--- Assignment ---
Go through the data line by line. Copy each one holding the string "Racoveanu".

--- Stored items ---

==========

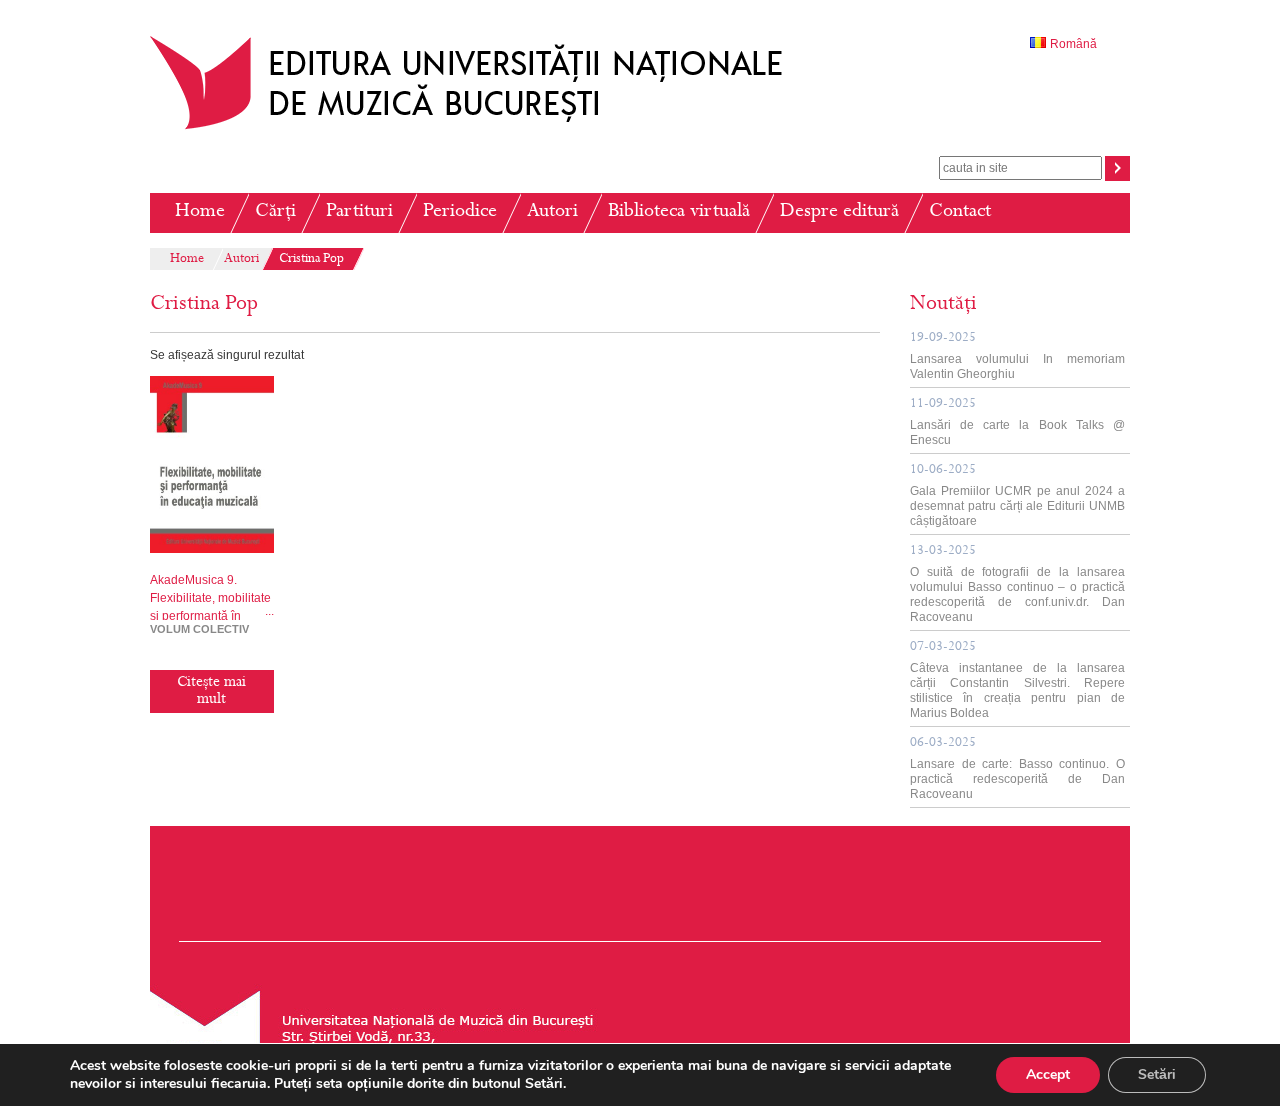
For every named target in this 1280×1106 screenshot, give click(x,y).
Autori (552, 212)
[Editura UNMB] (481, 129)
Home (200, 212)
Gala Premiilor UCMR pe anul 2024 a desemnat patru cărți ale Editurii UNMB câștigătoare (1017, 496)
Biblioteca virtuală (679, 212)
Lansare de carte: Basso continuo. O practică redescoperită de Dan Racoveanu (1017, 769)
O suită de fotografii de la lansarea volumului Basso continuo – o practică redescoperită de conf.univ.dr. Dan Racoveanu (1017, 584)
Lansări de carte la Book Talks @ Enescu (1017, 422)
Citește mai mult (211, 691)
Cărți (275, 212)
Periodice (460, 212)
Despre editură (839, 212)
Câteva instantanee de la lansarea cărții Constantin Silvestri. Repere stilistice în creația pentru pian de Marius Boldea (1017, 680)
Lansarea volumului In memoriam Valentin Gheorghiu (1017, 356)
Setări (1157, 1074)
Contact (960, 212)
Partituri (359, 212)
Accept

==========

--- Exercise response ---
Lansare de carte: Basso continuo. O practică redescoperită de Dan Racoveanu (1017, 769)
O suită de fotografii de la lansarea volumului Basso continuo – o practică redescoperită de conf.univ.dr. Dan Racoveanu (1017, 584)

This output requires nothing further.